Before PrototypeDemo abandoned my Twitter for Andy Levy’s, which still smarts, by the way, he posted a bunch of Strategy Room screen grabs to The Activity Pit. I’ve chosen a select few to comment on.


In the above photo two things are worth noting. 1) I’m a Page Six Magazine contributing editor which is different than a Page Six contributor. I tried to explain the difference on air. Once more: Page Six Magazine is a glossy weekly magazine which examines NYC lifestyle, culture and more and comes free in Sunday’s New York Post. Page Six is a daily gossip column. 2) My eyes are up here.


And then here’s where I measured the desk.


Then I adjusted my hair.


Then I was all “Oh yeah, wrestler who sells energy drinks? You wanna spar? I will cardio kickbox all over your ass! Bring it!”

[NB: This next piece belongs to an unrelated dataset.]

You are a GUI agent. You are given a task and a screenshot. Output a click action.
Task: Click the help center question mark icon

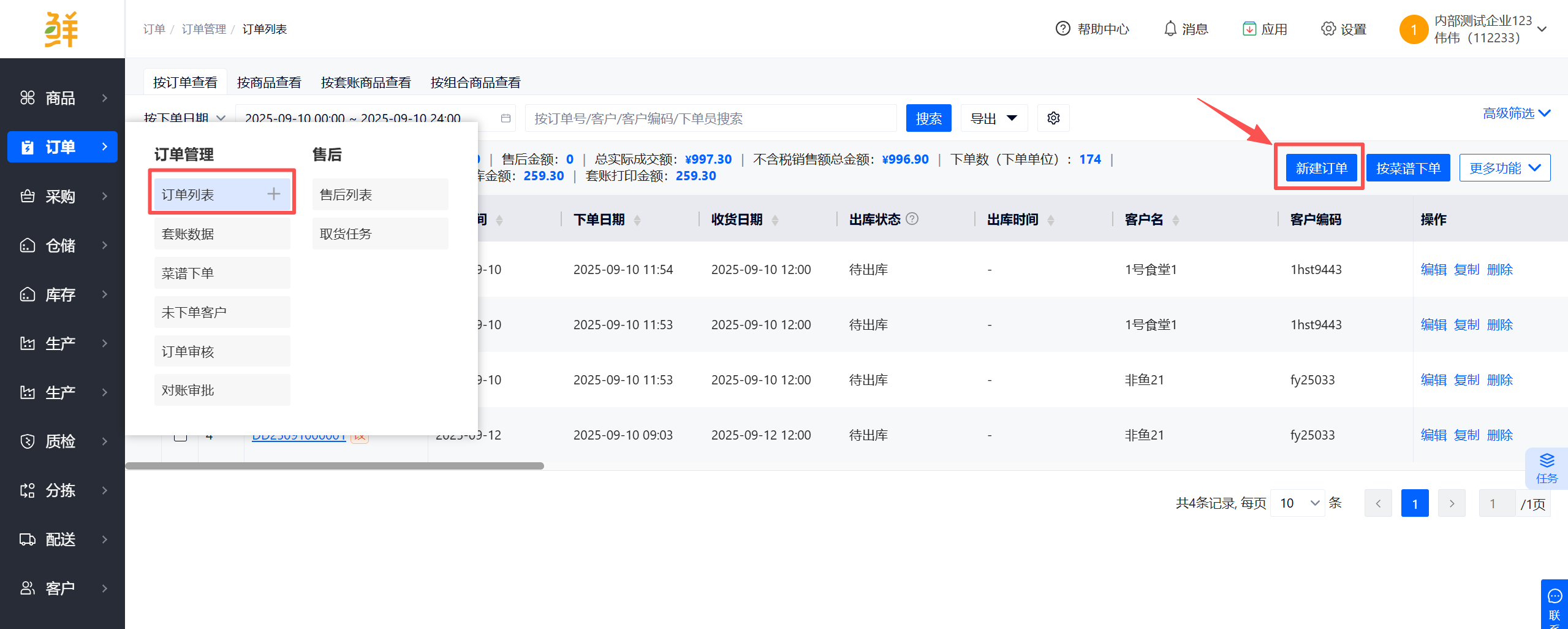[1062, 29]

And then I was like, “Whoa, whoa whoa whoa. Whoa whoa whoa whoa whoa whoa whoa whoa whoa whoa whoa whoa wow whoa whoa.” Then I asked readers to spot the wow in the preceding string of whoas. Also: whoa is me!


Then I got drunk.


Then I saw a patch of gnomes off to the right. They were frolicking and carrying marshmallows to and fro. I wanted to join them because they looked so happy. But would I, a full size human, be accepted into their tiny world? The thoughts weighed heavy on me.


Then I got up and left.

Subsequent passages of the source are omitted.